TASK OBJECTIVE:
Copy out the passage on worship in full, word for word and with nothing changed.

SOURCE DOCUMENT: Begin

In the arc of the pelican
the leap of the mullet, 
the perfect sunny day
or incoming storm
In whatever ways we understand you, 
in a church or synagogue or mosque, 
or on a beach beneath a starry sky, 
we offer gratitude for this day.”

It is a profound human impulse to worship, to pray, and to fast. Often it is on a long walk with the dog or for the more hale sorts among us when out jogging, we become aware of the bite of the wind, and our breath making ghosts in the air, and something deep within us makes us aware of the mystery of it all.

And then it goes to a growing appreciation to an ages long connection we have with those ancient rituals that gather us together as they have for millennia. The reading of holy writings, the singing of ancient songs, the breaking of the bread, the drinking of wine. We cozy up at the altar as one people, we brush up against one another and listen to ancient words and our heartbeats connecting us now to the heart of God.

The noun “worship” means “a feeling or expression of reverence and adoration of a deity”. The verb similarly references “ a show of reverence or adoration of a deity; to honor a deity with religious rites.”

SOURCE DOCUMENT: End
EXTRACTED RECORDS: Begin

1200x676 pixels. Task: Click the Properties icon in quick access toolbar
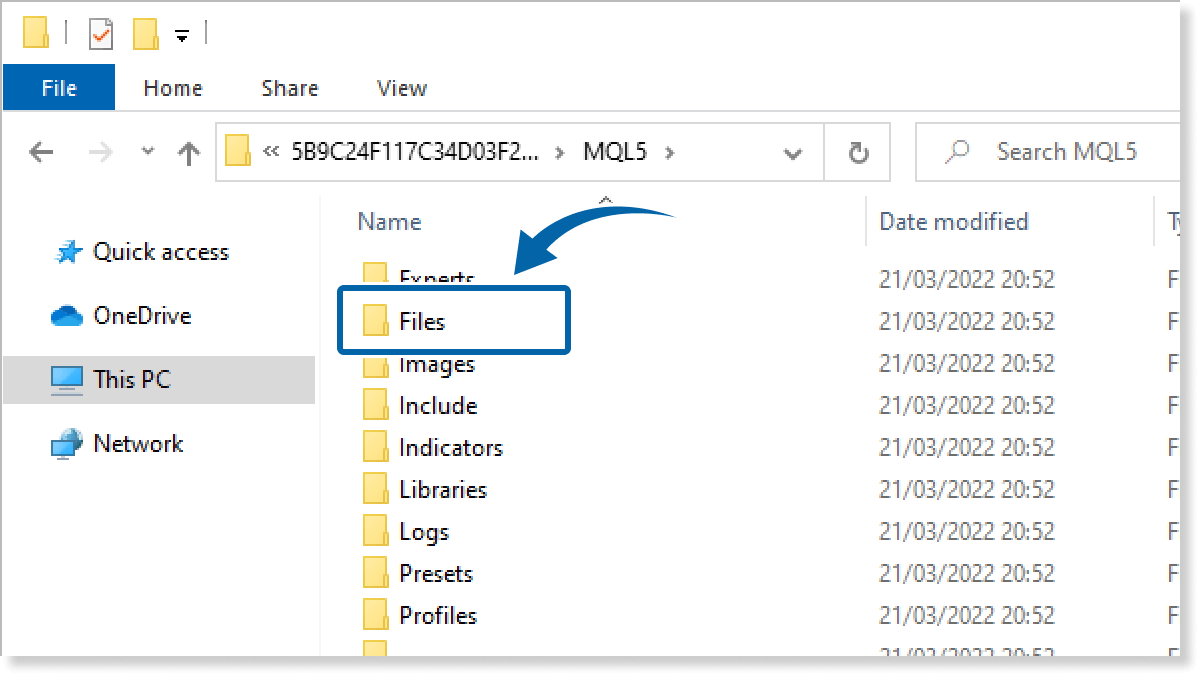101,35
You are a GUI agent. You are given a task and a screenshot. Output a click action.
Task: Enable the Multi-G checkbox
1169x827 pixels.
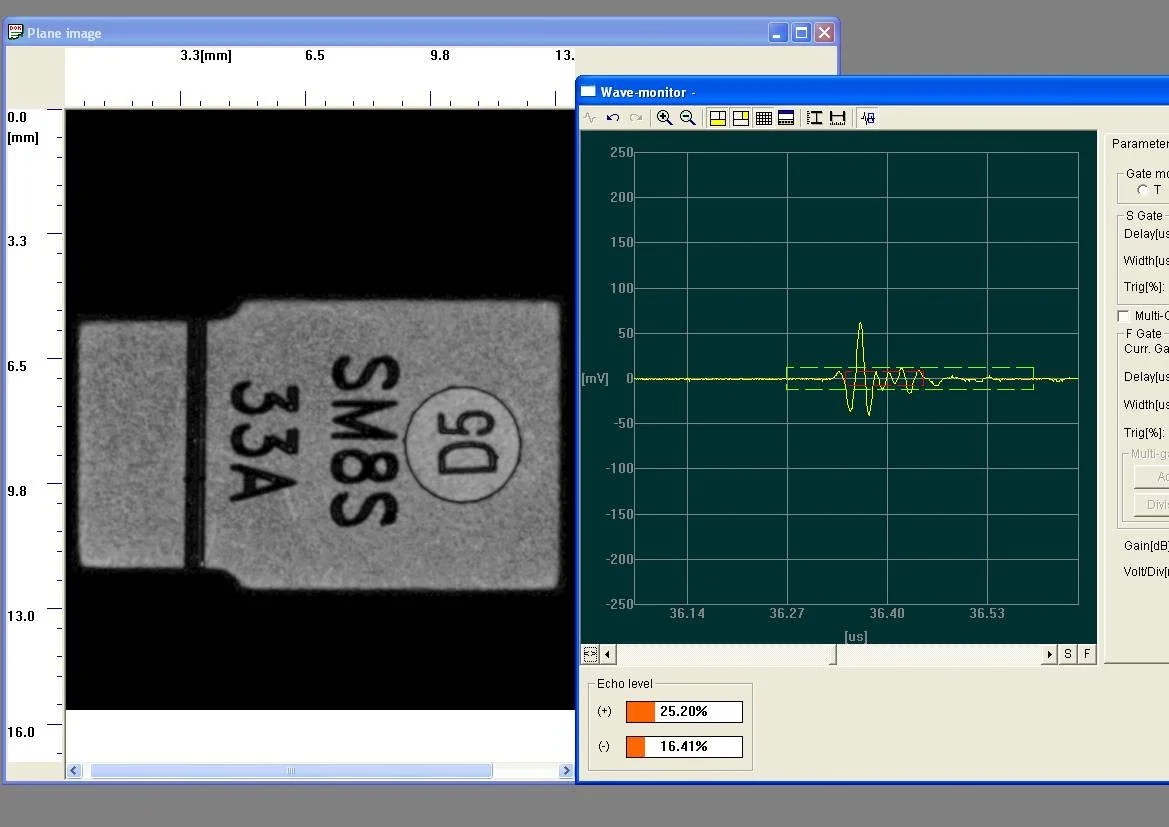pyautogui.click(x=1123, y=316)
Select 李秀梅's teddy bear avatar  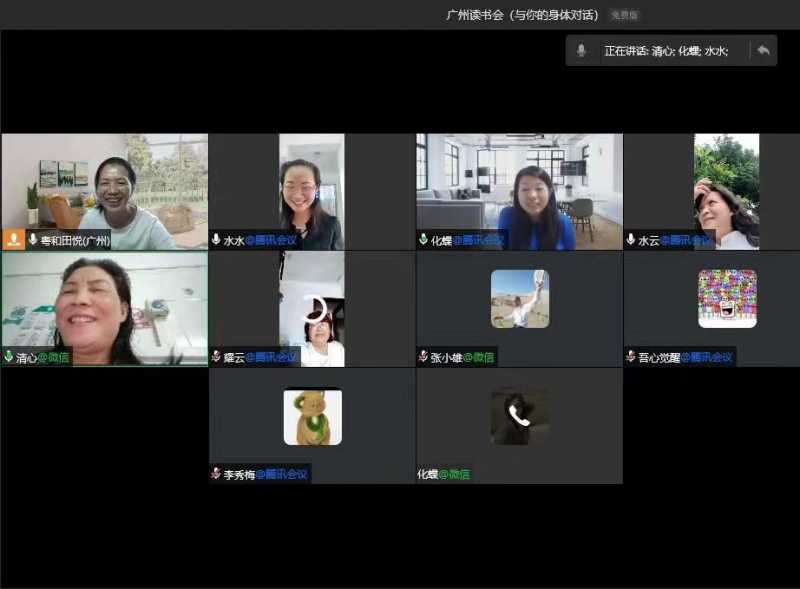[x=312, y=416]
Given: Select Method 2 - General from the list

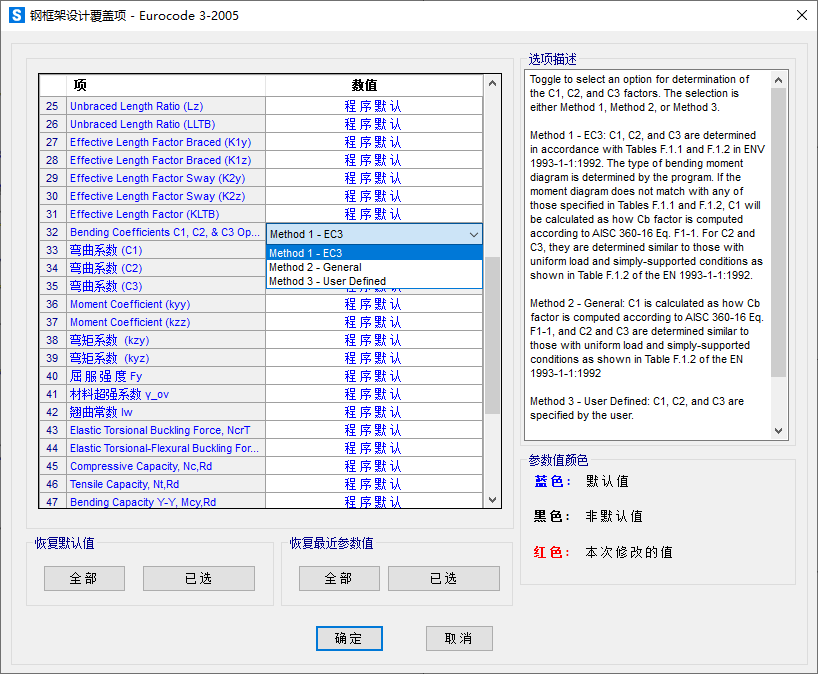Looking at the screenshot, I should [315, 267].
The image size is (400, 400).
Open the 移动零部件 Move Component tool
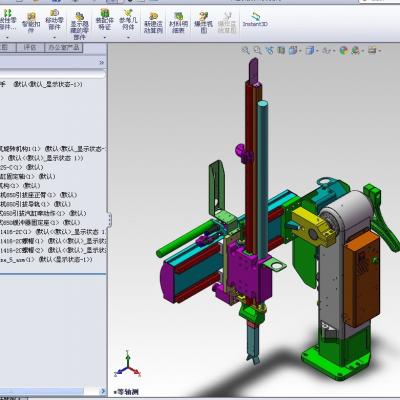coord(54,21)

EXTRACTED RECORDS: End

SOLUTION TO THIS EXERCISE:
In the arc of the pelican
the leap of the mullet, 
the perfect sunny day
or incoming storm
In whatever ways we understand you, 
in a church or synagogue or mosque, 
or on a beach beneath a starry sky, 
we offer gratitude for this day.”

It is a profound human impulse to worship, to pray, and to fast. Often it is on a long walk with the dog or for the more hale sorts among us when out jogging, we become aware of the bite of the wind, and our breath making ghosts in the air, and something deep within us makes us aware of the mystery of it all.

And then it goes to a growing appreciation to an ages long connection we have with those ancient rituals that gather us together as they have for millennia. The reading of holy writings, the singing of ancient songs, the breaking of the bread, the drinking of wine. We cozy up at the altar as one people, we brush up against one another and listen to ancient words and our heartbeats connecting us now to the heart of God.

The noun “worship” means “a feeling or expression of reverence and adoration of a deity”. The verb similarly references “ a show of reverence or adoration of a deity; to honor a deity with religious rites.”